This is some of the raw video from last week's water works.
Utility officials were continuing to investigate what caused a 60-inch water main to burst in South San Francisco on Friday, sending more than a million gallons of water down streets and into homes.
A leak was first detected where a 12-inch water supply pipeline connected to a 60-inch pipeline on Elm Street and Park Way at about 9:45 a.m., San Francisco Public Utilities Commission manager of water supply David Briggs said today.
Some time between 10:30 a.m. and 11 a.m., what was first a small leak turned into a geyser shooting water 60 feet into the air, Briggs said.
Emergency responders initially couldn't get within 20 feet of the rupture because of the amount of water gushing from the break, he said.
As many as a dozen homes, 10 vehicles, sections of surrounding sidewalk and public and private landscaping were damaged.
The SFPUC was putting every available resource toward assessing the damage and immediately processing claims from private citizens and the city of South San Francisco, Briggs said.
No one was injured, and residents have been allowed back into their homes.

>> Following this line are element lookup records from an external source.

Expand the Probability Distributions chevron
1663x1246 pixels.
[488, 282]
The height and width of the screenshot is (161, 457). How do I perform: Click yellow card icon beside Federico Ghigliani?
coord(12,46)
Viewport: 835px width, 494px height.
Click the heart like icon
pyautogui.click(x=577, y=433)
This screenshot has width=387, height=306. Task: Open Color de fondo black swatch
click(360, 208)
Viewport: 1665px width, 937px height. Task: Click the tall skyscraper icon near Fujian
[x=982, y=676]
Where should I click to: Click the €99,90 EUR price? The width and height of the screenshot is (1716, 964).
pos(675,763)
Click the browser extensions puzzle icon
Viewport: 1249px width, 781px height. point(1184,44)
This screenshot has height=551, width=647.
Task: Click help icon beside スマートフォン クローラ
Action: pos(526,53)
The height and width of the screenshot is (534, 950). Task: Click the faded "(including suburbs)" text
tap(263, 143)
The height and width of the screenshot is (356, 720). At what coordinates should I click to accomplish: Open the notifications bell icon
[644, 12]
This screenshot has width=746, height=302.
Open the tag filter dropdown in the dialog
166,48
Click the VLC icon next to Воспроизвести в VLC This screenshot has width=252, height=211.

The section of pipe that burst had recently been installed as part of the SFPUC's $4.6 billion Water System Improvement Program, which aims to upgrade and seismically retrofit the Hetch Hetchy water system.
The pipeline had been put back into service about two weeks ago, Briggs said.
SFPUC investigators were still working to determine what caused the pipeline to burst, which could take another two or three days.